THE LANGUAGE OF COFFEE

Coffee is a powerful social lubricant — often forming the basis of friendships, romances and other significant life moments. In a world that is too easily divided, coffee, much like music, has the power to bring together communities that transcend language and geography. This tool is a work in progress that we hope will eventually contribute to that goal. The recipe builder has a diverse potential user base, ranging from home enthusiasts to professionals and large corporations.

For example, coffee companies with branches across multiple states and even countries, can use the universal recipe builder to train baristas to brew house recipes. Easily printable, it can be pinned up on the wall of your cafe, even serving as an interesting conversation starter with patrons. With very limited text, it makes crossing language barriers easier, minimising communication errors. Conversely, a home enthusiast can quickly convert any recipe of their choice into this system. The recipe builder allows for recipes to be referenced whilst brewing, thereby minimising the requirement of either awkwardly stopping and starting a video or constantly scrolling through lines of text. The absence of complex symbols to record events is a conscious design choice, requiring just scribbles to quickly jot down a recipe. (Pic 5)

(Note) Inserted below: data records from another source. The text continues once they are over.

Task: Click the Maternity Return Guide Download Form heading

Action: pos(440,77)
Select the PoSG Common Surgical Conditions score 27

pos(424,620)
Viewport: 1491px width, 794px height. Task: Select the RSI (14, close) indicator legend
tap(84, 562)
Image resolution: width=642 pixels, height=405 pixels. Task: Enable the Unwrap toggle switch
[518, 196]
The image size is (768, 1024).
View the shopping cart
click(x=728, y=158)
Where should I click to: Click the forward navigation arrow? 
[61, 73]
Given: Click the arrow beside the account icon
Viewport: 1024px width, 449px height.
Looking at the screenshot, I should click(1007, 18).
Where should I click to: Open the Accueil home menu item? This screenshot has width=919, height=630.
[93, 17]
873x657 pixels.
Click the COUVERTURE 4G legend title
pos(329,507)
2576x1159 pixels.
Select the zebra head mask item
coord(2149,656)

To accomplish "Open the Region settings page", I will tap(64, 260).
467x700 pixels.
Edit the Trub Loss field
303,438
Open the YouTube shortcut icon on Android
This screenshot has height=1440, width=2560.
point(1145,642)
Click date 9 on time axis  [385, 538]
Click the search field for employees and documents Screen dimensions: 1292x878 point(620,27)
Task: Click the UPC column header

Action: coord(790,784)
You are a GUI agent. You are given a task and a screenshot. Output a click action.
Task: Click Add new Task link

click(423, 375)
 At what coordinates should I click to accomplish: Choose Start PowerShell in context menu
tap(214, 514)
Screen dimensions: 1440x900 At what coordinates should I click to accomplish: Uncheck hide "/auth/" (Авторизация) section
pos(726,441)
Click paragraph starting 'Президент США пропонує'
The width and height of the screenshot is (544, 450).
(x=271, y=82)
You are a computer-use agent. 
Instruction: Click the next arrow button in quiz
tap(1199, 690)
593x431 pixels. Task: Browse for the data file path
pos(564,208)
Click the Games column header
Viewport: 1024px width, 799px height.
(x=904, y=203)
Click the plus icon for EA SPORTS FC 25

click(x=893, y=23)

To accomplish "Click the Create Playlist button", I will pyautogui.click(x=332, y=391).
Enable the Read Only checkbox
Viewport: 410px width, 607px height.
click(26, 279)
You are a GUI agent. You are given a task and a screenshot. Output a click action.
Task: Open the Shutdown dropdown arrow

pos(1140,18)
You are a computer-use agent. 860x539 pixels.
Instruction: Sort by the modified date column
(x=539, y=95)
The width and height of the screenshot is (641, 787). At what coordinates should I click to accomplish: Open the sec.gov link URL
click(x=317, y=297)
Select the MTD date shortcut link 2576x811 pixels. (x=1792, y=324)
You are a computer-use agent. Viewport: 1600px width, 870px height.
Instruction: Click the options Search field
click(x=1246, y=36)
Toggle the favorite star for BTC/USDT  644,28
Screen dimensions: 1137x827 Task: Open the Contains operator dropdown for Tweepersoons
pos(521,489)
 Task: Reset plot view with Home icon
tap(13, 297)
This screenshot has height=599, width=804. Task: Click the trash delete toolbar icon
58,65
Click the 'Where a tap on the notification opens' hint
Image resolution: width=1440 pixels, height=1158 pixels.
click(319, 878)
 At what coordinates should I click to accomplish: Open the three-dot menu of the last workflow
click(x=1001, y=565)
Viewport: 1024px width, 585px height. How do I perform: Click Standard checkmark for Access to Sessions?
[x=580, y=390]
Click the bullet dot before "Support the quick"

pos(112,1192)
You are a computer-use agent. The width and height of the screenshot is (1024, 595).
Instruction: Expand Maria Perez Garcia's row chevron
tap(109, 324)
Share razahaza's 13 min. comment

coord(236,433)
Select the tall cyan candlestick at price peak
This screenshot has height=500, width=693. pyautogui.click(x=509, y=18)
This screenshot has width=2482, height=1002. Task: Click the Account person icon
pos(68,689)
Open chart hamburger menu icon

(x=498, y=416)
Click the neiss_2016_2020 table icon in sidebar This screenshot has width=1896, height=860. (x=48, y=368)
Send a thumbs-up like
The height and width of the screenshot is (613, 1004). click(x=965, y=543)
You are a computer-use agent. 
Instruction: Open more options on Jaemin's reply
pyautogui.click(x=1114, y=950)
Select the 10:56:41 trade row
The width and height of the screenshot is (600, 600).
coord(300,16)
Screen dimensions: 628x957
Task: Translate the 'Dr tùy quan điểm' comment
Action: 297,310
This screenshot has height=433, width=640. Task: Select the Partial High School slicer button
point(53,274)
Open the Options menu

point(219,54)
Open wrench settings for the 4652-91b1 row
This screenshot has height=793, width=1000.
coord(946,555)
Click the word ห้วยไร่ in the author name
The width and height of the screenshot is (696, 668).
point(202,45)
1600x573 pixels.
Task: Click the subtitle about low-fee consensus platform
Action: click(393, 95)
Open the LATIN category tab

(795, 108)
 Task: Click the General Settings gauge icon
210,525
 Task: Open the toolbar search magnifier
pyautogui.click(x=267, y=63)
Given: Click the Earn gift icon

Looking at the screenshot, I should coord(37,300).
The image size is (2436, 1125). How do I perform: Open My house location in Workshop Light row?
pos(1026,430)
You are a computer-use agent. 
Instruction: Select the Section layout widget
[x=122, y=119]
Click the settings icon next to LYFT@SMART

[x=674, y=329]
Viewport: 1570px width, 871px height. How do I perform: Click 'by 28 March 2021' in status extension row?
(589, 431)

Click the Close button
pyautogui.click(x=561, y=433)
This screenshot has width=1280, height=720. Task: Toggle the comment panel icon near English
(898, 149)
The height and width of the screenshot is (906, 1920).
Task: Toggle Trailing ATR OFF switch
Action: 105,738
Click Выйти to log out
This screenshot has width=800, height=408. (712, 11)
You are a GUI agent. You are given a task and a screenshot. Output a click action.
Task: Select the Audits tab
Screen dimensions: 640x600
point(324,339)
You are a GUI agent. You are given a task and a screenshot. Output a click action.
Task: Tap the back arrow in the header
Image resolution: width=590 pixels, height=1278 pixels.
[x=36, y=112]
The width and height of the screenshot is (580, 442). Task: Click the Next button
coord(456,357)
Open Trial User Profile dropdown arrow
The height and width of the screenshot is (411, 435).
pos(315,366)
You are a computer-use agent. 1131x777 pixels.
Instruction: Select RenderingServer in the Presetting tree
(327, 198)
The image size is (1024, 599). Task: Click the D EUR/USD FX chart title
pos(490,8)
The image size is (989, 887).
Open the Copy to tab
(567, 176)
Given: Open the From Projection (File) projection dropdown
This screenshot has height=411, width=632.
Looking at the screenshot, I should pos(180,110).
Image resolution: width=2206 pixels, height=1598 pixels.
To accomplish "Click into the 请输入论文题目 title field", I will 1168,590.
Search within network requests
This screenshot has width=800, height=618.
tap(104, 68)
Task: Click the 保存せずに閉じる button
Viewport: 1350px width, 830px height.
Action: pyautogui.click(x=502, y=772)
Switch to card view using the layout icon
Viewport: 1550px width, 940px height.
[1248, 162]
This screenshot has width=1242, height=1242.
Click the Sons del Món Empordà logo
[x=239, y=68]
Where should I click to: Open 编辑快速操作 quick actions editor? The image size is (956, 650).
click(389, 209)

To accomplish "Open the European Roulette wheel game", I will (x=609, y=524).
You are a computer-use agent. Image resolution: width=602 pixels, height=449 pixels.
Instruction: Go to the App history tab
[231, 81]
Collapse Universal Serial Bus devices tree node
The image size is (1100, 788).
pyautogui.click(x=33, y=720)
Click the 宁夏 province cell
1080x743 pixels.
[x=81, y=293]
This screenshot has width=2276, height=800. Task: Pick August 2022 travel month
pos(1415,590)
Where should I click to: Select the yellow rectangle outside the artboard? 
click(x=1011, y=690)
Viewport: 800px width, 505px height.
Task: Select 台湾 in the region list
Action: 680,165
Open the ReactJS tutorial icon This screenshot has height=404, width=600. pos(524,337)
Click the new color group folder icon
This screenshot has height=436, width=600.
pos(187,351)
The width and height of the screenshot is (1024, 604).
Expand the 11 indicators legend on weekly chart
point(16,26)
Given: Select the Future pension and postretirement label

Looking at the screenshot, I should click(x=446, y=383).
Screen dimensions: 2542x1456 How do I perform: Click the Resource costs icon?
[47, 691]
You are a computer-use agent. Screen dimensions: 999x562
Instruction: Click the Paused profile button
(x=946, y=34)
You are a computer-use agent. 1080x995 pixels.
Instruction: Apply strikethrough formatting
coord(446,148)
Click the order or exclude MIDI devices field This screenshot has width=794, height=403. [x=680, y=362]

As coffee professionals increasingly examine the barriers we have unwittingly created between a consumption culture concentrated in the Global North versus the Global South’s association with the production of raw coffee, the recipe builder is one lens through which we can bring people closer together, irrespective of location. 

With a system such as this, its applicability and versatility increases exponentially with the number of people that use it, enabling it to become somewhat of an industry standard. After the initial overwhelmingly positive response to our YouTube video, the next milestone is to create a digital platform where different input variables can be entered, and a recipe is output with ease. Our early versions are constantly being improved upon, and in future versions we also hope to use design thinking to tackle the current bare minimal language requirements. At ārāmse, we believe in the power of community over the power of individuals. Staying true to this, The Universal Recipe Builder project is open source. 

Coffee nerds everywhere ceremoniously look forward to ‘The Ultimate [insert brewer] Recipe’ videos, usually packed with engaging, entertaining and valuable content. The universal recipe builder allows you to synthesise information dispersed in a 12 minute video into a quick doodle. Taking it a step further, imagine a world where James Hoffmann or Wendelien van Bunnik (World AeroPress Champion 2019) experiment with a new recipe for their morning brew, sketch it quickly using the universal recipe builder system to post to their Discord communities in exchange for feedback. You can experiment with it that very morning, and the start of a new dialogue is born.